__RECORDS SUPPLIED__
● ● ● ● ●

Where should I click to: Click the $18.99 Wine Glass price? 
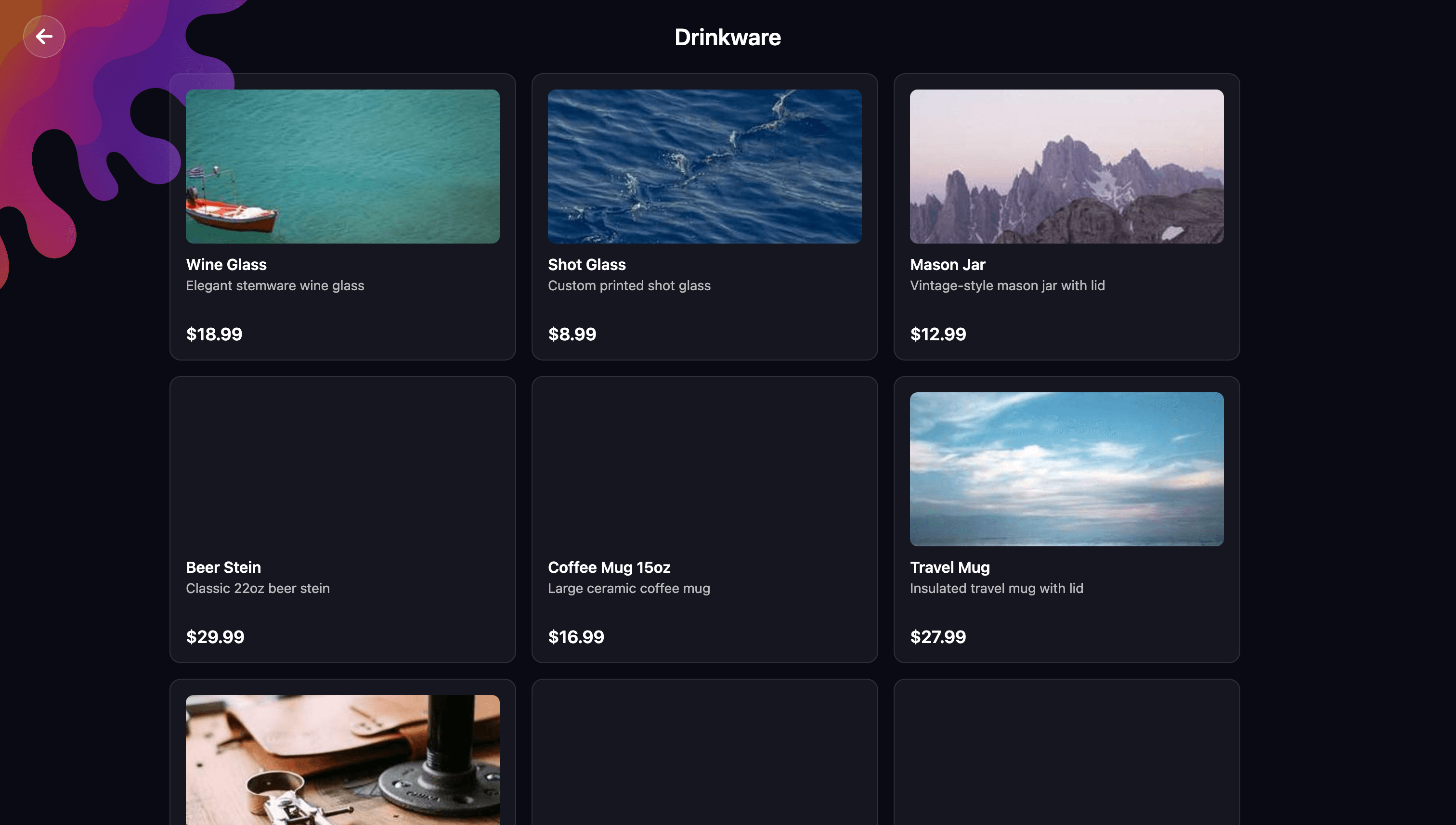(x=214, y=334)
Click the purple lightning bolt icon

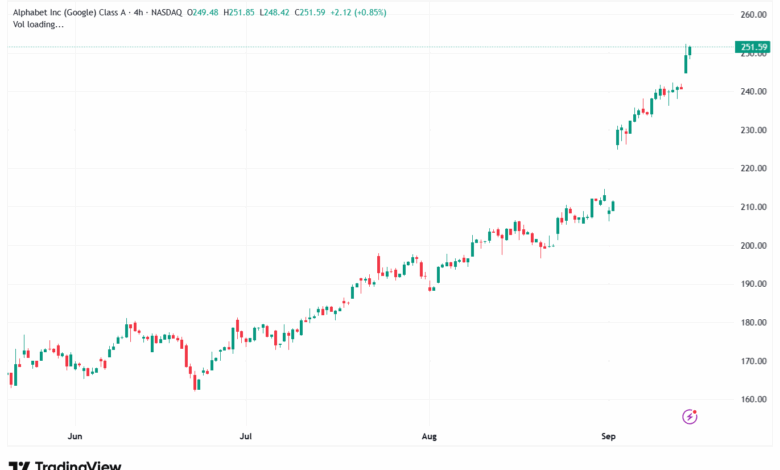point(689,416)
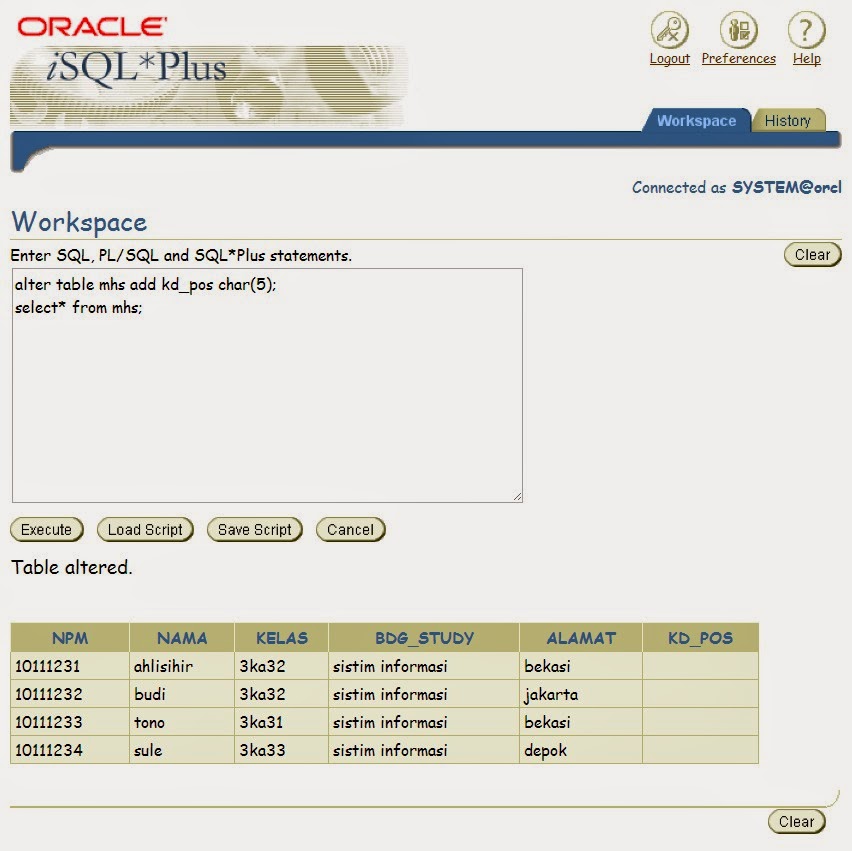Click the Logout key icon
This screenshot has width=852, height=851.
tap(668, 32)
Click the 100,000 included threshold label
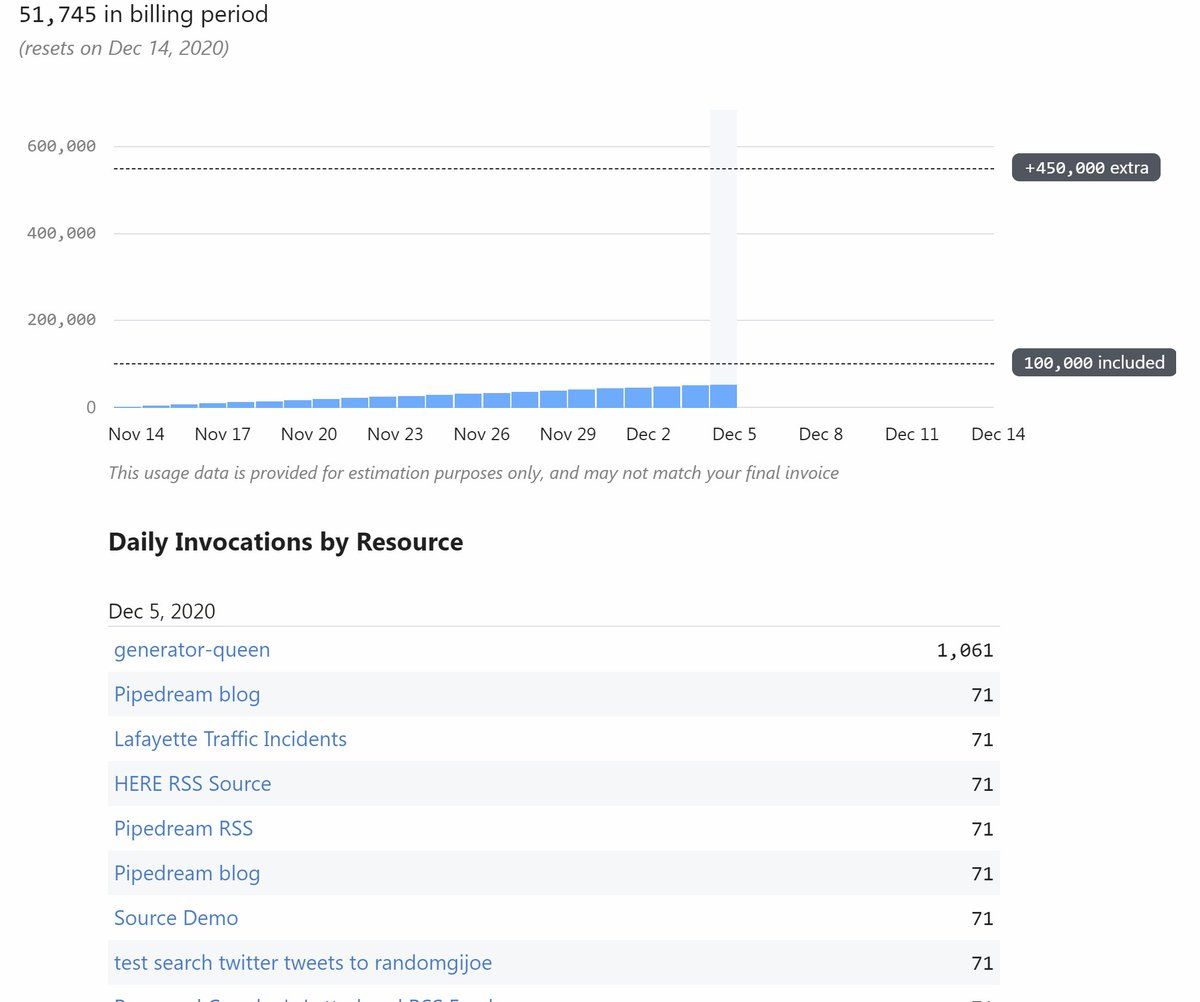 (1094, 362)
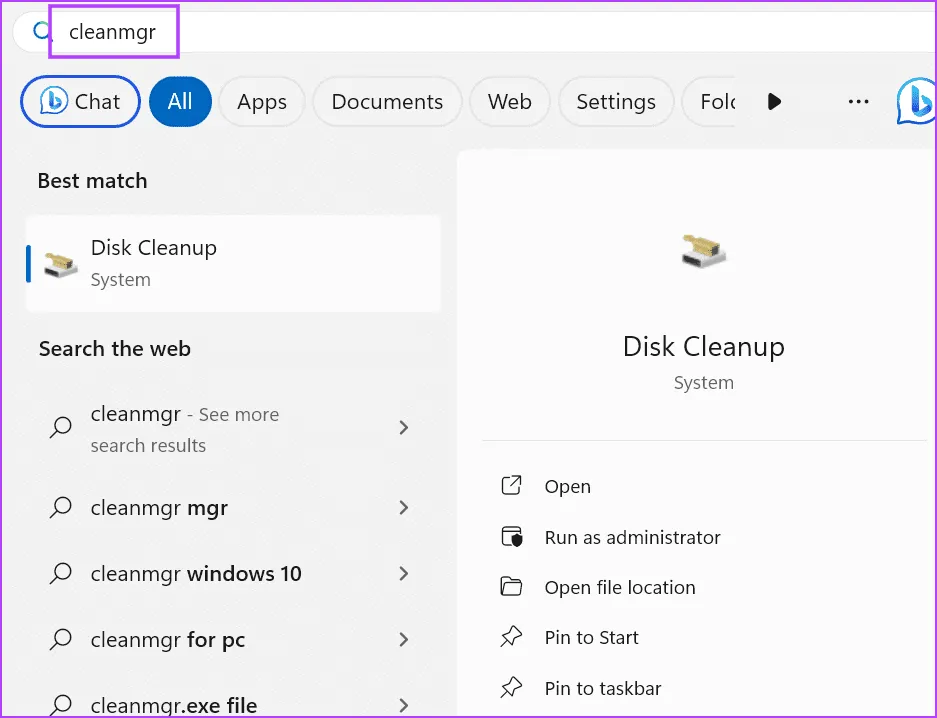Select the Documents filter tab

(387, 102)
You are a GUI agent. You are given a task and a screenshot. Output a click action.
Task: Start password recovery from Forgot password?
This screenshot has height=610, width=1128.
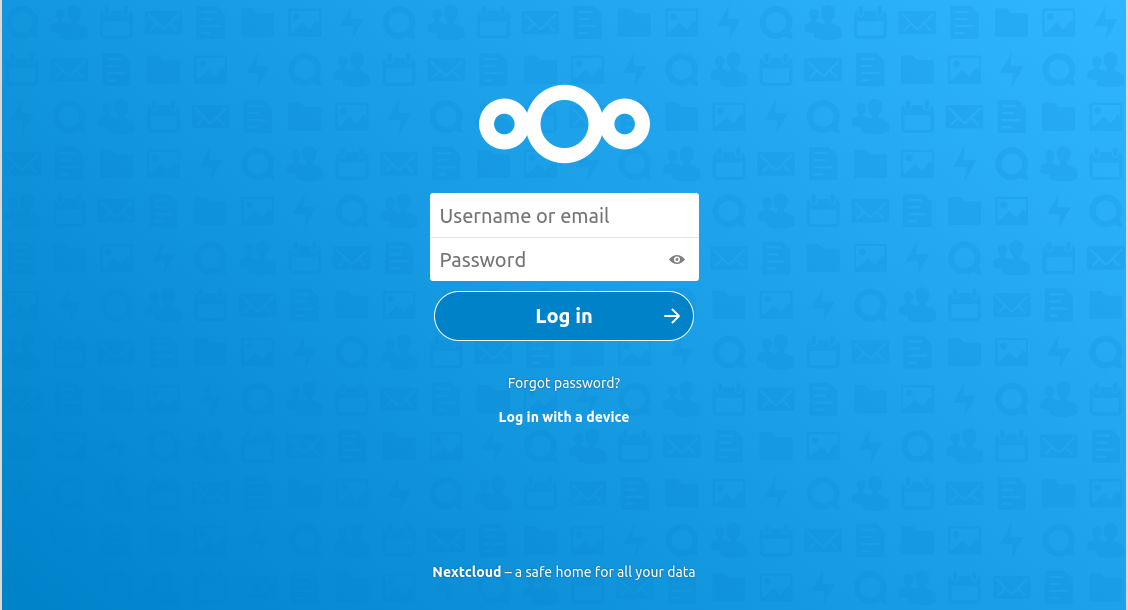564,383
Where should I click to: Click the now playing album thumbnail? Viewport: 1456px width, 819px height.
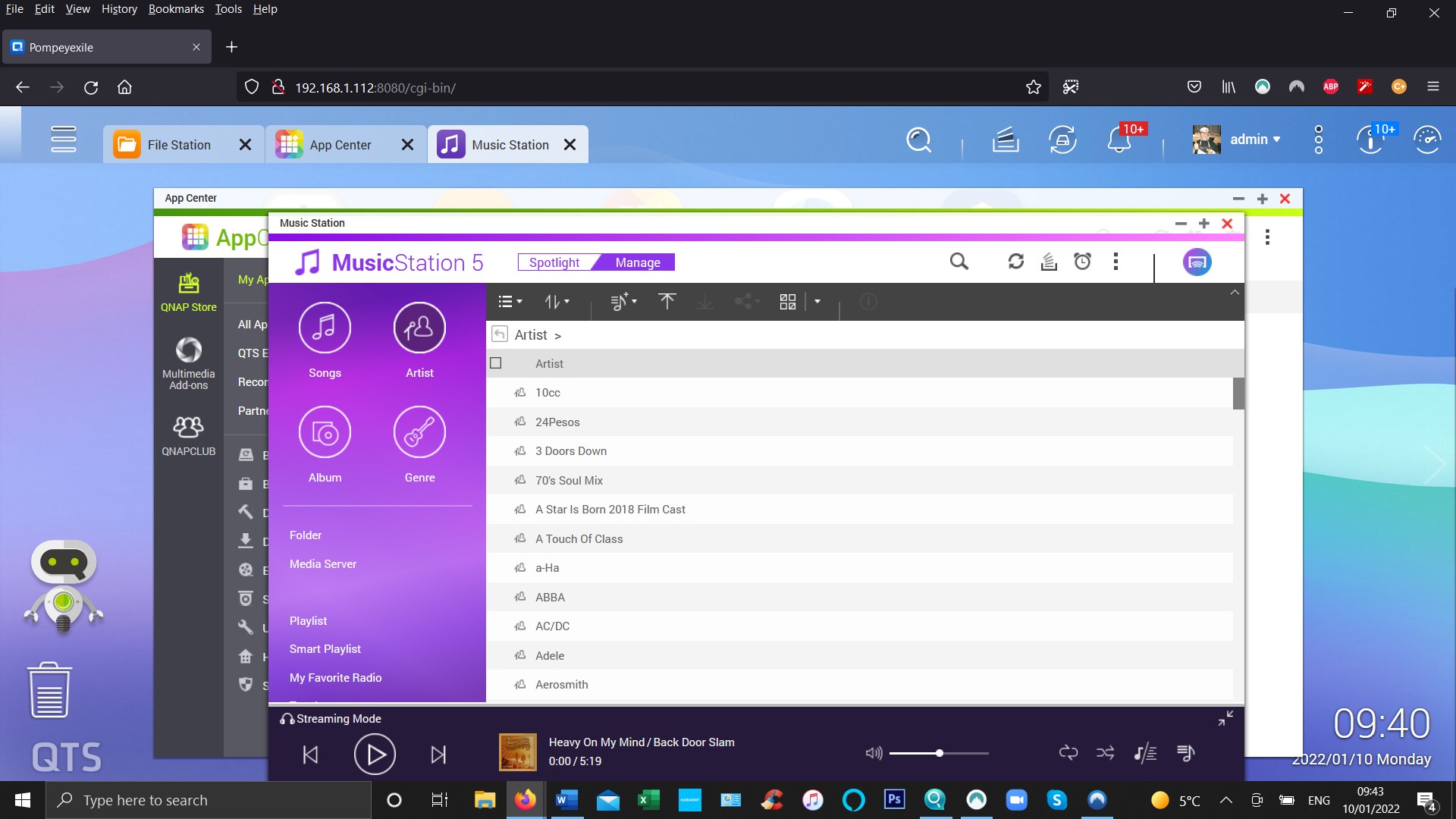pos(517,752)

● ● ● ● ●

__DESCRIPTION OF THE TASK__
Please reproduce every row above word for word, omitting the pictures.

__COMPLETED TASK__
Where should I click to: Click the $18.99 Wine Glass price? 
(x=214, y=334)
Click the purple lightning bolt icon

point(689,416)
Click the Logout key icon
This screenshot has width=852, height=851.
tap(668, 32)
Click the 100,000 included threshold label
 (1094, 362)
Select the Documents filter tab

(387, 102)
You are a GUI agent. You are given a task and a screenshot. Output a click action.
Task: Start password recovery from Forgot password?
This screenshot has height=610, width=1128.
564,383
Where should I click to: Click the now playing album thumbnail? Viewport: 1456px width, 819px height.
pos(517,752)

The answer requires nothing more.